| TASK TO CARRY OUT |
Give the data again in full. Keep every line the same.

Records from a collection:
· · ·

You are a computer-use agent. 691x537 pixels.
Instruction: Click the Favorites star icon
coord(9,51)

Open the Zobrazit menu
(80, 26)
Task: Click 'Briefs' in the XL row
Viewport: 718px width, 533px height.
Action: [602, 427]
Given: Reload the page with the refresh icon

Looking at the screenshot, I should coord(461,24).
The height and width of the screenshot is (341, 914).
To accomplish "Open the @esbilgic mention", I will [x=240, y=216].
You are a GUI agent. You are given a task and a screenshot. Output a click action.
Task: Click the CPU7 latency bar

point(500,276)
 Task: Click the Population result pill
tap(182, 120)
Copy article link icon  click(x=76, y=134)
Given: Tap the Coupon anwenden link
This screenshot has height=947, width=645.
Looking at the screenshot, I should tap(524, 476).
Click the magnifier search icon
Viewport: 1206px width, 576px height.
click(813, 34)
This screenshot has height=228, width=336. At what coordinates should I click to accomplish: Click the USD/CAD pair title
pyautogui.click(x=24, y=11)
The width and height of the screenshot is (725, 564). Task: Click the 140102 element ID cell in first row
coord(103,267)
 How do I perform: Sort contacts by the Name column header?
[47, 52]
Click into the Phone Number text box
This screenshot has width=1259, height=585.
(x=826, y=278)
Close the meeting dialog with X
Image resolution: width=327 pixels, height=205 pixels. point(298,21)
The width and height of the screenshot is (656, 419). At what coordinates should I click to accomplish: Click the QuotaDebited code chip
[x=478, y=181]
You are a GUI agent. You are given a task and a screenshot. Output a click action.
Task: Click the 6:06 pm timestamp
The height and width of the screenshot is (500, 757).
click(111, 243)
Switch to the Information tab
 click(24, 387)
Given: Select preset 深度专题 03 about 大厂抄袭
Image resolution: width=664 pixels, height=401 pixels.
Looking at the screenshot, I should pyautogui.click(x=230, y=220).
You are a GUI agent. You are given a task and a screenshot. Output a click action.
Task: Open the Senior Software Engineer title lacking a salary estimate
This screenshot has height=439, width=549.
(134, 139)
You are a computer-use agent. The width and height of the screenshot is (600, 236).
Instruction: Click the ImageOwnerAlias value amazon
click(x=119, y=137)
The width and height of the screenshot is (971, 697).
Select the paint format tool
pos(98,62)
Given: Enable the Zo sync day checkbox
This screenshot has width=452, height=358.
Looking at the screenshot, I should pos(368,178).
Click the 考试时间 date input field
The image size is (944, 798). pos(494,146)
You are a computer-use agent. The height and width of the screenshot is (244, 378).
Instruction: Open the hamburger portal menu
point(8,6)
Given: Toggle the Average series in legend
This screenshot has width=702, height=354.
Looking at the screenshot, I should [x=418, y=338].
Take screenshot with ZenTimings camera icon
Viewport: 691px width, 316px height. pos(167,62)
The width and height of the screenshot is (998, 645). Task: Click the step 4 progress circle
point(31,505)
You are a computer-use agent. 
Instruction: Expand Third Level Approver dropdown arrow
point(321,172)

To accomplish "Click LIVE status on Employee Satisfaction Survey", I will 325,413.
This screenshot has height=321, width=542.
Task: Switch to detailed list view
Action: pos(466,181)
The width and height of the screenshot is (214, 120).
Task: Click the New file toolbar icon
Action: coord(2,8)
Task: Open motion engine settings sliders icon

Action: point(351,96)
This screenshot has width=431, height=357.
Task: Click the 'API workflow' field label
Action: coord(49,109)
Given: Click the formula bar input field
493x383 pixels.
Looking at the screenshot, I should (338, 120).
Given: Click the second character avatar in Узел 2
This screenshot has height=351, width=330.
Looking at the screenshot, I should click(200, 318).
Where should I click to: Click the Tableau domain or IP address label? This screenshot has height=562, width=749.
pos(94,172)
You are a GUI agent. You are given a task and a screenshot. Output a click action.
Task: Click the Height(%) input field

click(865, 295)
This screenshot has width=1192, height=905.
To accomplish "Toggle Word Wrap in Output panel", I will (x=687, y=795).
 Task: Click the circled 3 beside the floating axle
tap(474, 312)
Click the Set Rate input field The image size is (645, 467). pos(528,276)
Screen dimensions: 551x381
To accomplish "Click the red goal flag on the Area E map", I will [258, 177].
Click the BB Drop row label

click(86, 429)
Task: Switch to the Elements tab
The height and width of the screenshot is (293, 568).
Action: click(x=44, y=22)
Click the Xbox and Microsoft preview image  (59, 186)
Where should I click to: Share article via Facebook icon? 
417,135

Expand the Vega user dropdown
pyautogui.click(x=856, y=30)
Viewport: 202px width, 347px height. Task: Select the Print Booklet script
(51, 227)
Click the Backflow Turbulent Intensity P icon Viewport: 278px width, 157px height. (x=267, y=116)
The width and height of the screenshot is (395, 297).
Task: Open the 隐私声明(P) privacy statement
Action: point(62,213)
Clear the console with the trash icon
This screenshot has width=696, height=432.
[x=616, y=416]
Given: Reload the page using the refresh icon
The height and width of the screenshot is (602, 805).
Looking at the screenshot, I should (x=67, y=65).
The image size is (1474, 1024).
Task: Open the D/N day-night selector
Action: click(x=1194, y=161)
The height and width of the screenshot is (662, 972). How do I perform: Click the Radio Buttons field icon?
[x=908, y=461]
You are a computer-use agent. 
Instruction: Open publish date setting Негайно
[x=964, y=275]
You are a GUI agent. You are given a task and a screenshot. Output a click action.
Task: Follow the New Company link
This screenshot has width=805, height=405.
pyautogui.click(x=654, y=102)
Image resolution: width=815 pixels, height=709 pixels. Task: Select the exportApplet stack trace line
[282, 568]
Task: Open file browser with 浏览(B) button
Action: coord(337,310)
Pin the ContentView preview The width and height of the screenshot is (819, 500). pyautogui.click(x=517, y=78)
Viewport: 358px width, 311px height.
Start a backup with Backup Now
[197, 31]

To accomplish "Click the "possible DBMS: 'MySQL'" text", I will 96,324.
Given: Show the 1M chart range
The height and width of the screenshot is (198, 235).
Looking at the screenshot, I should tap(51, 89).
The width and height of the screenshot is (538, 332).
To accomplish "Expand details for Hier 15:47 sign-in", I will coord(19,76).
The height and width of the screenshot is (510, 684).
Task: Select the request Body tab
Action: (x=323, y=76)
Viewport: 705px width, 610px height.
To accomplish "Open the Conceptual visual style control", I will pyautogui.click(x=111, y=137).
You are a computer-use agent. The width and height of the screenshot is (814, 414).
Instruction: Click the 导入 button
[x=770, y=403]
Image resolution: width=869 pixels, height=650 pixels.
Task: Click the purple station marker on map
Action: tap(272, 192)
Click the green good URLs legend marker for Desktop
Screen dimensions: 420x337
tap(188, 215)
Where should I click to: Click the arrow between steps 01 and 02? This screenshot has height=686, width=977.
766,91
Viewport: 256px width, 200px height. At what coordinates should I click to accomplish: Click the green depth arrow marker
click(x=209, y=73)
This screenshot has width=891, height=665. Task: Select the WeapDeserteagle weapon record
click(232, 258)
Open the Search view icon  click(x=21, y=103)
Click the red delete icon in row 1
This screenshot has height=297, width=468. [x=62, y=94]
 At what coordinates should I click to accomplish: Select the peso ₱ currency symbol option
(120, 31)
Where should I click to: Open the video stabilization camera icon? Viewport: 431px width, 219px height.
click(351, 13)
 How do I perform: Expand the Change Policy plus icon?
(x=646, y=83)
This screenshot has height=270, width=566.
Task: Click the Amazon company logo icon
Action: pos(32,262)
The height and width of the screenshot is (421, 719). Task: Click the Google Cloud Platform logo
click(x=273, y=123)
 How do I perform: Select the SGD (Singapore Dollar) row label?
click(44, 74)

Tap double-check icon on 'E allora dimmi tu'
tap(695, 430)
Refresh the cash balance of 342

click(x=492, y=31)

· · ·

| EXERCISE RESULT |
You are a computer-use agent. 691x537 pixels.
Instruction: Click the Favorites star icon
coord(9,51)

Open the Zobrazit menu
(80, 26)
Task: Click 'Briefs' in the XL row
Viewport: 718px width, 533px height.
Action: [602, 427]
Given: Reload the page with the refresh icon

Looking at the screenshot, I should coord(461,24).
The height and width of the screenshot is (341, 914).
To accomplish "Open the @esbilgic mention", I will [x=240, y=216].
You are a GUI agent. You are given a task and a screenshot. Output a click action.
Task: Click the CPU7 latency bar

point(500,276)
 Task: Click the Population result pill
tap(182, 120)
Copy article link icon  click(x=76, y=134)
Given: Tap the Coupon anwenden link
This screenshot has height=947, width=645.
Looking at the screenshot, I should tap(524, 476).
Click the magnifier search icon
Viewport: 1206px width, 576px height.
click(813, 34)
This screenshot has height=228, width=336. At what coordinates should I click to accomplish: Click the USD/CAD pair title
pyautogui.click(x=24, y=11)
The width and height of the screenshot is (725, 564). Task: Click the 140102 element ID cell in first row
coord(103,267)
 How do I perform: Sort contacts by the Name column header?
[47, 52]
Click into the Phone Number text box
This screenshot has width=1259, height=585.
(x=826, y=278)
Close the meeting dialog with X
Image resolution: width=327 pixels, height=205 pixels. point(298,21)
The width and height of the screenshot is (656, 419). At what coordinates should I click to accomplish: Click the QuotaDebited code chip
[x=478, y=181]
You are a GUI agent. You are given a task and a screenshot. Output a click action.
Task: Click the 6:06 pm timestamp
The height and width of the screenshot is (500, 757).
click(111, 243)
Switch to the Information tab
 click(24, 387)
Given: Select preset 深度专题 03 about 大厂抄袭
Image resolution: width=664 pixels, height=401 pixels.
Looking at the screenshot, I should pyautogui.click(x=230, y=220).
You are a GUI agent. You are given a task and a screenshot. Output a click action.
Task: Open the Senior Software Engineer title lacking a salary estimate
This screenshot has height=439, width=549.
(134, 139)
You are a computer-use agent. The width and height of the screenshot is (600, 236).
Instruction: Click the ImageOwnerAlias value amazon
click(x=119, y=137)
The width and height of the screenshot is (971, 697).
Select the paint format tool
pos(98,62)
Given: Enable the Zo sync day checkbox
This screenshot has width=452, height=358.
Looking at the screenshot, I should pos(368,178).
Click the 考试时间 date input field
The image size is (944, 798). pos(494,146)
You are a computer-use agent. The height and width of the screenshot is (244, 378).
Instruction: Open the hamburger portal menu
point(8,6)
Given: Toggle the Average series in legend
This screenshot has width=702, height=354.
Looking at the screenshot, I should [x=418, y=338].
Take screenshot with ZenTimings camera icon
Viewport: 691px width, 316px height. pos(167,62)
The width and height of the screenshot is (998, 645). Task: Click the step 4 progress circle
point(31,505)
You are a computer-use agent. 
Instruction: Expand Third Level Approver dropdown arrow
point(321,172)

To accomplish "Click LIVE status on Employee Satisfaction Survey", I will 325,413.
This screenshot has height=321, width=542.
Task: Switch to detailed list view
Action: pos(466,181)
The width and height of the screenshot is (214, 120).
Task: Click the New file toolbar icon
Action: coord(2,8)
Task: Open motion engine settings sliders icon

Action: point(351,96)
This screenshot has width=431, height=357.
Task: Click the 'API workflow' field label
Action: coord(49,109)
Given: Click the formula bar input field
493x383 pixels.
Looking at the screenshot, I should (338, 120).
Given: Click the second character avatar in Узел 2
This screenshot has height=351, width=330.
Looking at the screenshot, I should click(200, 318).
Where should I click to: Click the Tableau domain or IP address label? This screenshot has height=562, width=749.
pos(94,172)
You are a GUI agent. You are given a task and a screenshot. Output a click action.
Task: Click the Height(%) input field

click(865, 295)
This screenshot has width=1192, height=905.
To accomplish "Toggle Word Wrap in Output panel", I will (x=687, y=795).
 Task: Click the circled 3 beside the floating axle
tap(474, 312)
Click the Set Rate input field The image size is (645, 467). pos(528,276)
Screen dimensions: 551x381
To accomplish "Click the red goal flag on the Area E map", I will [258, 177].
Click the BB Drop row label

click(86, 429)
Task: Switch to the Elements tab
The height and width of the screenshot is (293, 568).
Action: click(x=44, y=22)
Click the Xbox and Microsoft preview image  (59, 186)
Where should I click to: Share article via Facebook icon? 
417,135

Expand the Vega user dropdown
pyautogui.click(x=856, y=30)
Viewport: 202px width, 347px height. Task: Select the Print Booklet script
(51, 227)
Click the Backflow Turbulent Intensity P icon Viewport: 278px width, 157px height. (x=267, y=116)
The width and height of the screenshot is (395, 297).
Task: Open the 隐私声明(P) privacy statement
Action: point(62,213)
Clear the console with the trash icon
This screenshot has width=696, height=432.
[x=616, y=416]
Given: Reload the page using the refresh icon
The height and width of the screenshot is (602, 805).
Looking at the screenshot, I should (x=67, y=65).
The image size is (1474, 1024).
Task: Open the D/N day-night selector
Action: click(x=1194, y=161)
The height and width of the screenshot is (662, 972). How do I perform: Click the Radio Buttons field icon?
[x=908, y=461]
You are a computer-use agent. 
Instruction: Open publish date setting Негайно
[x=964, y=275]
You are a GUI agent. You are given a task and a screenshot. Output a click action.
Task: Follow the New Company link
This screenshot has width=805, height=405.
pyautogui.click(x=654, y=102)
Image resolution: width=815 pixels, height=709 pixels. Task: Select the exportApplet stack trace line
[282, 568]
Task: Open file browser with 浏览(B) button
Action: coord(337,310)
Pin the ContentView preview The width and height of the screenshot is (819, 500). pyautogui.click(x=517, y=78)
Viewport: 358px width, 311px height.
Start a backup with Backup Now
[197, 31]

To accomplish "Click the "possible DBMS: 'MySQL'" text", I will 96,324.
Given: Show the 1M chart range
The height and width of the screenshot is (198, 235).
Looking at the screenshot, I should tap(51, 89).
The width and height of the screenshot is (538, 332).
To accomplish "Expand details for Hier 15:47 sign-in", I will coord(19,76).
The height and width of the screenshot is (510, 684).
Task: Select the request Body tab
Action: (x=323, y=76)
Viewport: 705px width, 610px height.
To accomplish "Open the Conceptual visual style control", I will pyautogui.click(x=111, y=137).
You are a computer-use agent. The width and height of the screenshot is (814, 414).
Instruction: Click the 导入 button
[x=770, y=403]
Image resolution: width=869 pixels, height=650 pixels.
Task: Click the purple station marker on map
Action: tap(272, 192)
Click the green good URLs legend marker for Desktop
Screen dimensions: 420x337
tap(188, 215)
Where should I click to: Click the arrow between steps 01 and 02? This screenshot has height=686, width=977.
766,91
Viewport: 256px width, 200px height. At what coordinates should I click to accomplish: Click the green depth arrow marker
click(x=209, y=73)
This screenshot has width=891, height=665. Task: Select the WeapDeserteagle weapon record
click(232, 258)
Open the Search view icon  click(x=21, y=103)
Click the red delete icon in row 1
This screenshot has height=297, width=468. [x=62, y=94]
 At what coordinates should I click to accomplish: Select the peso ₱ currency symbol option
(120, 31)
Where should I click to: Open the video stabilization camera icon? Viewport: 431px width, 219px height.
click(351, 13)
 How do I perform: Expand the Change Policy plus icon?
(x=646, y=83)
This screenshot has height=270, width=566.
Task: Click the Amazon company logo icon
Action: pos(32,262)
The height and width of the screenshot is (421, 719). Task: Click the Google Cloud Platform logo
click(x=273, y=123)
 How do I perform: Select the SGD (Singapore Dollar) row label?
click(44, 74)

Tap double-check icon on 'E allora dimmi tu'
tap(695, 430)
Refresh the cash balance of 342

click(x=492, y=31)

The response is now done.